▸ **What you have to do**: Nothing is to be altered. Print each record in full.

+++ Data section +++

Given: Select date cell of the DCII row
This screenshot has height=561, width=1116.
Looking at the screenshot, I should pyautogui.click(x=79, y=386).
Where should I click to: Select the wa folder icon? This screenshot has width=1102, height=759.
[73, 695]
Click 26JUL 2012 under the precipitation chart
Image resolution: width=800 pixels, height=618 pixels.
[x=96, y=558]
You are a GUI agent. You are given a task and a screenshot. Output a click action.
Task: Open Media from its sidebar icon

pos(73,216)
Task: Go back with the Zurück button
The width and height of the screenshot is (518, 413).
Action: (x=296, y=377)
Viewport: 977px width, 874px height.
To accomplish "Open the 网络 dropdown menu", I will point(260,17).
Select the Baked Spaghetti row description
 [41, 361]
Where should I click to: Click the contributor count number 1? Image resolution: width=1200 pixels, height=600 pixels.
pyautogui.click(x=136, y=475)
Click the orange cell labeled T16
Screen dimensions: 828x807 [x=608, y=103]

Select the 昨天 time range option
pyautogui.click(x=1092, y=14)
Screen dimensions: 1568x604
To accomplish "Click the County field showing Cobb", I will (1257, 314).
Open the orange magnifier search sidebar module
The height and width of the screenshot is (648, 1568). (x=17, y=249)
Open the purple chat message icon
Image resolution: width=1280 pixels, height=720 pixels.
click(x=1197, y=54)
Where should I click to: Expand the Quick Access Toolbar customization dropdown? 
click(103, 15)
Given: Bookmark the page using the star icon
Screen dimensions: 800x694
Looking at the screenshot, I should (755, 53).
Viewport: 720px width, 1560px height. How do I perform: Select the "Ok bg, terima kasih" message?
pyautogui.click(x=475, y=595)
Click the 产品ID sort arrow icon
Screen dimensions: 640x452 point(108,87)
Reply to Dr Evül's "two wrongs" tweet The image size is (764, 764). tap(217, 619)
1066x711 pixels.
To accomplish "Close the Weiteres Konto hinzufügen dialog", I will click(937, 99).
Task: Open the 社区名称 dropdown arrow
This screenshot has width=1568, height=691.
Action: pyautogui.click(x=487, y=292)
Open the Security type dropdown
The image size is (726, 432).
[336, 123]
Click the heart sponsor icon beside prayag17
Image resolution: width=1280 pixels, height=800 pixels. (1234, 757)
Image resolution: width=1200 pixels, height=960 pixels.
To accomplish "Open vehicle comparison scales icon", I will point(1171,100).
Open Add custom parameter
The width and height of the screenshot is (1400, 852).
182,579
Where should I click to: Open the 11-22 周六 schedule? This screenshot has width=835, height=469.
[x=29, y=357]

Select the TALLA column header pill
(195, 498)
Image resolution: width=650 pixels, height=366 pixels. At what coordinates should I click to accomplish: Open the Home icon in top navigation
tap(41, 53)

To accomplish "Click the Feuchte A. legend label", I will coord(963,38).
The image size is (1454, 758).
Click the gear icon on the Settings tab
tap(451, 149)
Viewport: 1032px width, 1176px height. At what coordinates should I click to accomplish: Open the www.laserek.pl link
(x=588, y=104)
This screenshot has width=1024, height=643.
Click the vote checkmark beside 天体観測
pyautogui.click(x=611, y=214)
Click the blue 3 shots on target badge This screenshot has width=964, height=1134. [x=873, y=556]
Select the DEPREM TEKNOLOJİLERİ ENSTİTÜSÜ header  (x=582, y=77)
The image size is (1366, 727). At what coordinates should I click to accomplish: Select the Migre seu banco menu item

+++

▸ **Answer area**:
Given: Select date cell of the DCII row
This screenshot has height=561, width=1116.
Looking at the screenshot, I should pyautogui.click(x=79, y=386).
Where should I click to: Select the wa folder icon? This screenshot has width=1102, height=759.
[73, 695]
Click 26JUL 2012 under the precipitation chart
Image resolution: width=800 pixels, height=618 pixels.
[x=96, y=558]
You are a GUI agent. You are given a task and a screenshot. Output a click action.
Task: Open Media from its sidebar icon

pos(73,216)
Task: Go back with the Zurück button
The width and height of the screenshot is (518, 413).
Action: (x=296, y=377)
Viewport: 977px width, 874px height.
To accomplish "Open the 网络 dropdown menu", I will point(260,17).
Select the Baked Spaghetti row description
 [41, 361]
Where should I click to: Click the contributor count number 1? Image resolution: width=1200 pixels, height=600 pixels.
pyautogui.click(x=136, y=475)
Click the orange cell labeled T16
Screen dimensions: 828x807 [x=608, y=103]

Select the 昨天 time range option
pyautogui.click(x=1092, y=14)
Screen dimensions: 1568x604
To accomplish "Click the County field showing Cobb", I will (1257, 314).
Open the orange magnifier search sidebar module
The height and width of the screenshot is (648, 1568). (x=17, y=249)
Open the purple chat message icon
Image resolution: width=1280 pixels, height=720 pixels.
click(x=1197, y=54)
Where should I click to: Expand the Quick Access Toolbar customization dropdown? 
click(103, 15)
Given: Bookmark the page using the star icon
Screen dimensions: 800x694
Looking at the screenshot, I should (755, 53).
Viewport: 720px width, 1560px height. How do I perform: Select the "Ok bg, terima kasih" message?
pyautogui.click(x=475, y=595)
Click the 产品ID sort arrow icon
Screen dimensions: 640x452 point(108,87)
Reply to Dr Evül's "two wrongs" tweet The image size is (764, 764). tap(217, 619)
1066x711 pixels.
To accomplish "Close the Weiteres Konto hinzufügen dialog", I will click(937, 99).
Task: Open the 社区名称 dropdown arrow
This screenshot has width=1568, height=691.
Action: pyautogui.click(x=487, y=292)
Open the Security type dropdown
The image size is (726, 432).
[336, 123]
Click the heart sponsor icon beside prayag17
Image resolution: width=1280 pixels, height=800 pixels. (1234, 757)
Image resolution: width=1200 pixels, height=960 pixels.
To accomplish "Open vehicle comparison scales icon", I will point(1171,100).
Open Add custom parameter
The width and height of the screenshot is (1400, 852).
182,579
Where should I click to: Open the 11-22 周六 schedule? This screenshot has width=835, height=469.
[x=29, y=357]

Select the TALLA column header pill
(195, 498)
Image resolution: width=650 pixels, height=366 pixels. At what coordinates should I click to accomplish: Open the Home icon in top navigation
tap(41, 53)

To accomplish "Click the Feuchte A. legend label", I will coord(963,38).
The image size is (1454, 758).
Click the gear icon on the Settings tab
tap(451, 149)
Viewport: 1032px width, 1176px height. At what coordinates should I click to accomplish: Open the www.laserek.pl link
(x=588, y=104)
This screenshot has width=1024, height=643.
Click the vote checkmark beside 天体観測
pyautogui.click(x=611, y=214)
Click the blue 3 shots on target badge This screenshot has width=964, height=1134. [x=873, y=556]
Select the DEPREM TEKNOLOJİLERİ ENSTİTÜSÜ header  (x=582, y=77)
The image size is (1366, 727). At what coordinates should I click to accomplish: Select the Migre seu banco menu item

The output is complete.